Children are often rewarded for their aggressive behavior. The child who acts out in class generally gets the most attention from the teacher. The child who breaks into the line to go down the slide at the playground sometimes gets to use the slide the most. One of the toughest problems parents and teachers face in stopping aggressive behavior is that in the short term it gets the child exactly what he wants. It’s only after a few years that inappropriately aggressive children must cope with a lack of friends, bad reputations, and the other consequences of their behavior.
For some children, this tendency toward physical aggression and other difficult behaviors appears to be inborn. There’s some evidence that a proportion of these children may be identified as restless fetuses that kick significantly more than other fetuses. Many very aggressive children are noted to be restless infants even before they begin to crawl and walk.
These overly aggressive children appear to have less mature nervous systems than other children their age. This shows up in a variety of problems with self-control. They cannot sit still for more than a few minutes. They are easily distracted. Once they begin to get excited or angry, they have difficulty stopping themselves. They are impulsive and have trouble concentrating on a task for more than a few minutes or even seconds.
Aggression in children can be a symptom of many different underlying problems. It’s a very polymorphic thing, a commonality for any number of different psychiatric conditions, medical problems, and life circumstances. And so at the very essence of treating aggression is first to find out what’s driving it.

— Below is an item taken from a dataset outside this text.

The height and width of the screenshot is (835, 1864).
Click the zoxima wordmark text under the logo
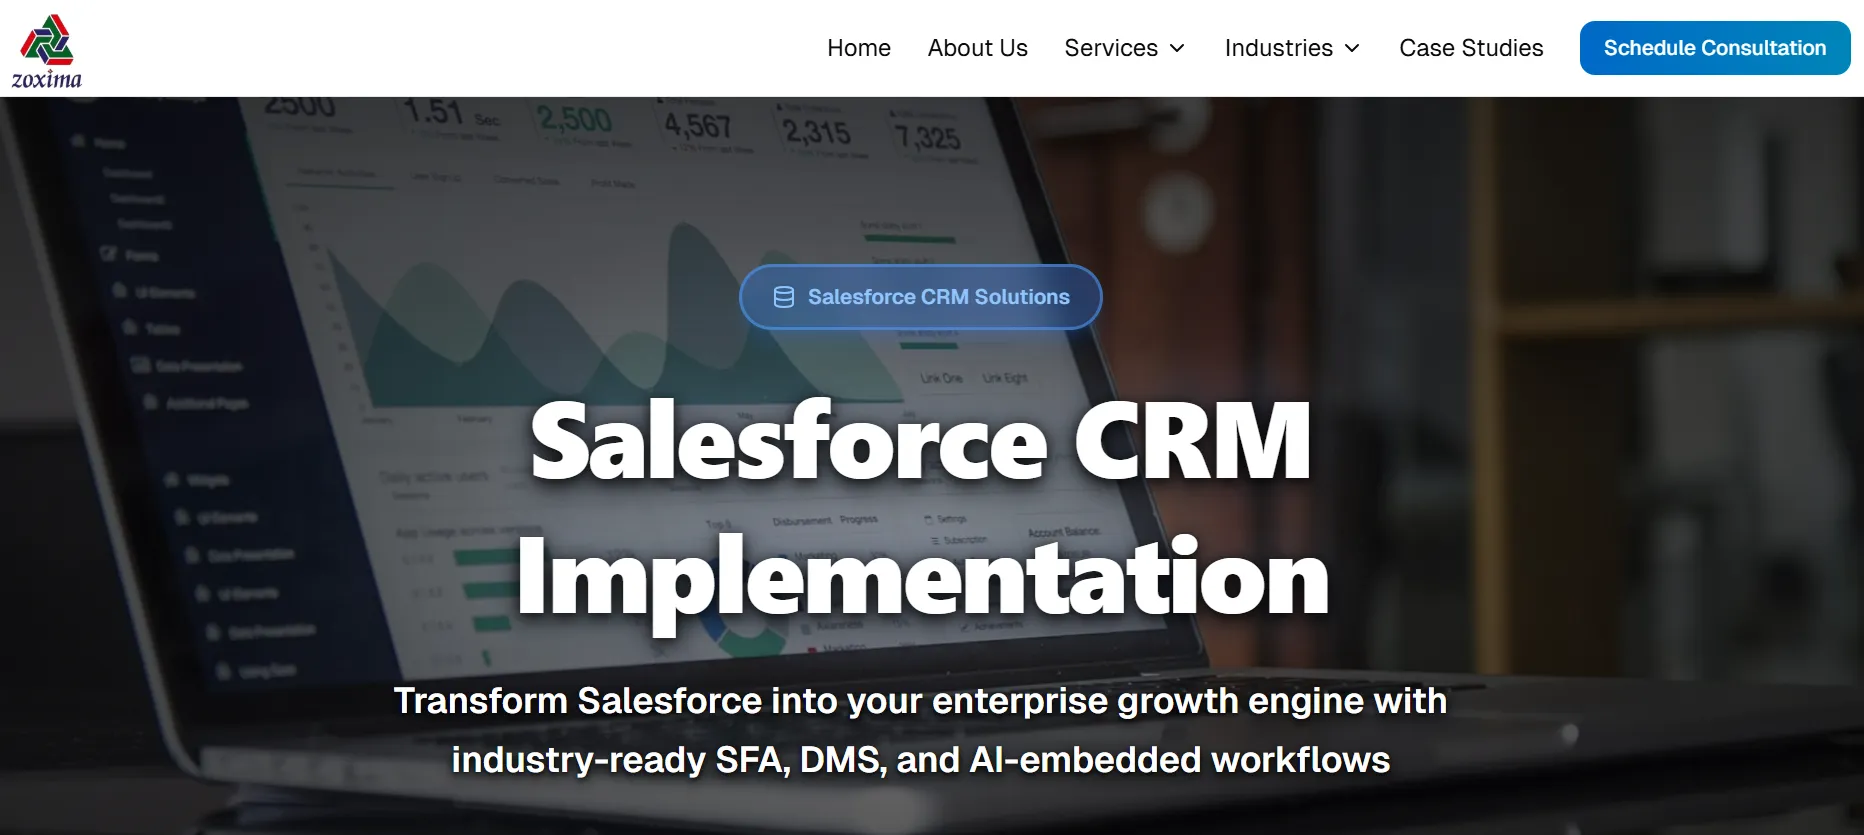click(x=47, y=79)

We can break down the causes for aggression into several groups.
Mood disorders – First, are there mood issues? Kids who are bipolar, in their manic stages, very frequently become aggressive. They lose self-control, they become impulsive. On the other end of the spectrum, when they become depressed, although aggression is less common, they can become irritable, and sometimes that irritability and cantankerousness causes kids to lash out.
Psychosis – The psychotic illnesses may also manifest with aggression. For example, kids with schizophrenia are often responding to internal stimuli that can become disturbing. Sometimes kids with schizophrenia become mistrustful or suspicious—or full-blown paranoid—and they wind up striking out because of their own fear.

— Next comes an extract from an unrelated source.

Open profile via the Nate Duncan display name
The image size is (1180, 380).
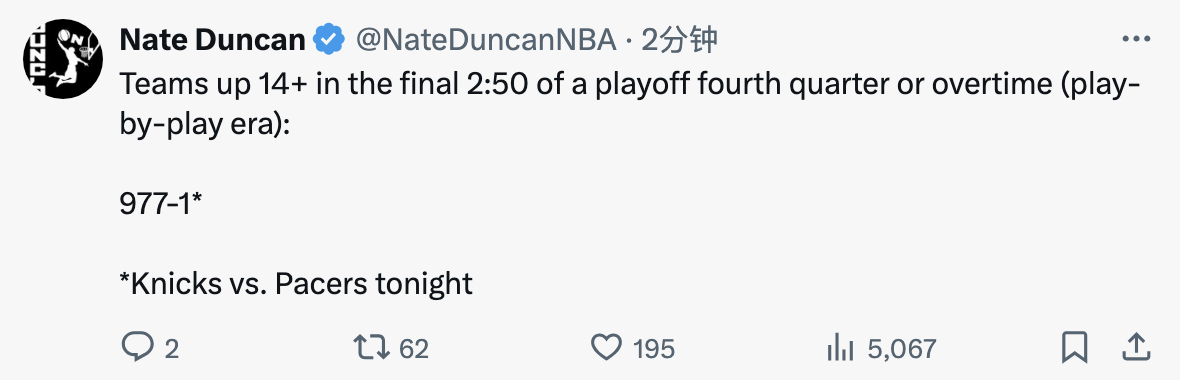tap(213, 39)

Frustration –Kids who have problems with cognition (what’s now called intellectual impairment) or communication (including autism) may also manifest with aggression. When children with these conditions become aggressive, they often do so because they have difficulty dealing with their anxiety or frustration and can’t verbalize their feelings as others do. The aggression may also be a form of impulsivity.
Impulsivity- And then there are the disruptive behavior disorders. In children with ADHD, the most common of them, impulsivity and poor decision-making can lead to behavior that’s interpreted as aggressive. These children often don’t consider the consequences of their actions, which may come across as callous or malicious when they’re really just not thinking.

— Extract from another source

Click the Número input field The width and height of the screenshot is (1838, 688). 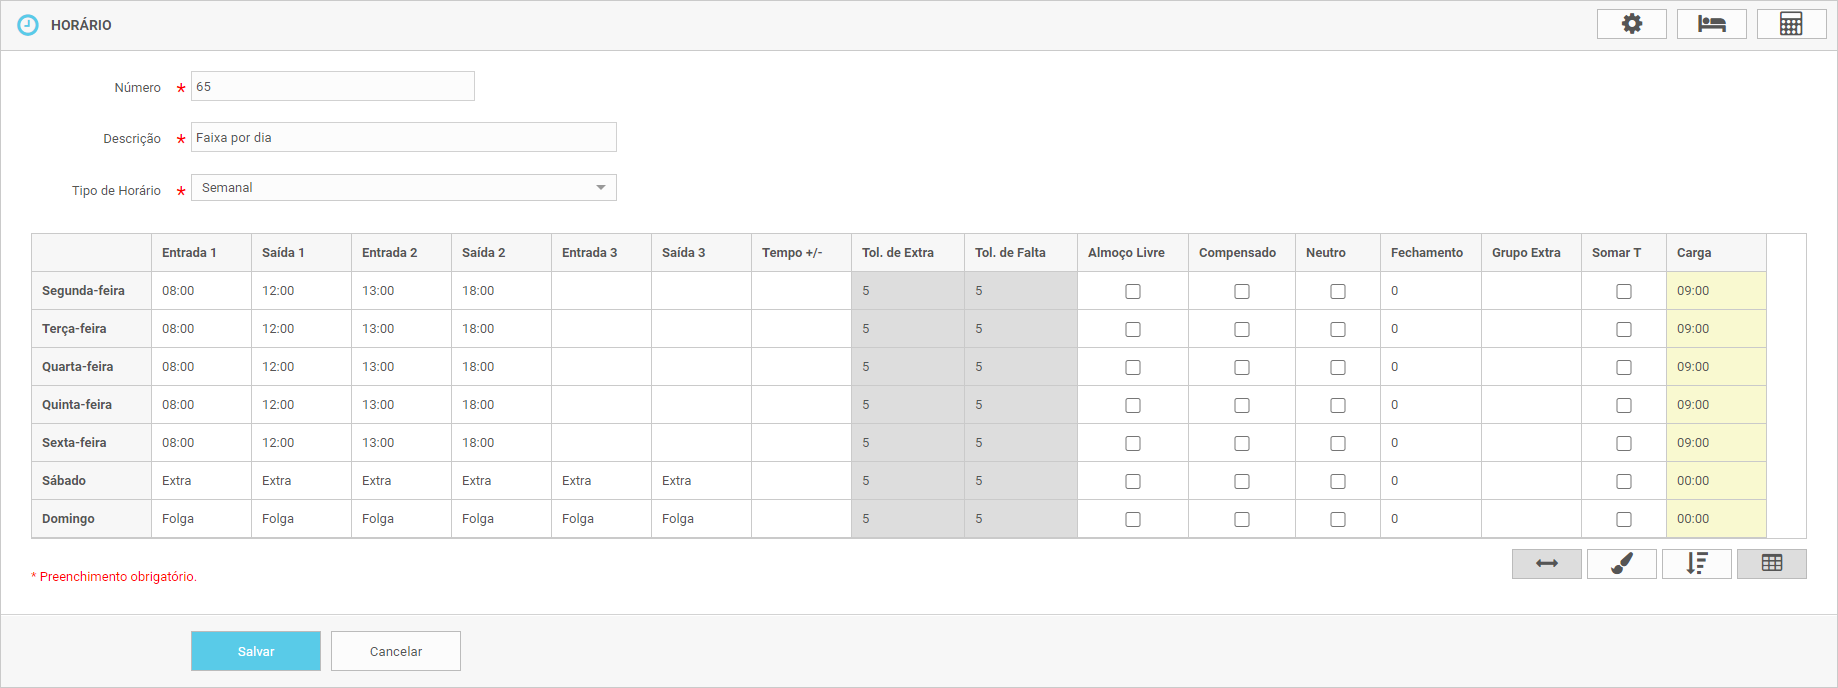tap(332, 87)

Conduct Disorder –With conduct disorder, aggressiveness is part of the matrix of the illness, a large component of what that is. Unlike the child who just isn’t considering consequences of his actions, kids with CD are intentionally malicious, and prognosis is quite different.
Injury – And sometimes there are organic reasons for aggressive outbursts, when a child has frontal lobe damage or certain types of epilepsy. In these cases there may be no comprehensible reason for the aggressive episode, and the episode could have an explosive component.
Trauma – Finally, there are times when aggression in children or teenagers is provoked by stressors in their situation, and do not represent an underlying emotional illness. But it is important to understand that this is fairly rare, and when aggression begins to happen on a more frequent basis, it could represent a brewing emotional problem.
There are times when even the most docile children appear to have the aggressive tendencies of a professional wrestler. While a certain amount of pushing and shoving is to be expected from all children, especially when they are very young, there are a few for whom aggression becomes a way of coping with almost any situation.
These overly aggressive children are not bullies; they often get into fights with people who are stronger than they are. They face problems not because they are aggressive, but because they become aggressive at times that are inappropriate and in ways that are self-defeating. They routinely argue with teachers and wind up in far more than their share of schoolyard scraps.
In some cases, this pattern of easily triggered aggression appears to be rooted in the children’s developing nervous systems. They appear to be physiologically unable to control their impulses as much as other children their age. For others, it is often a matter of needing to learn and practice social skills.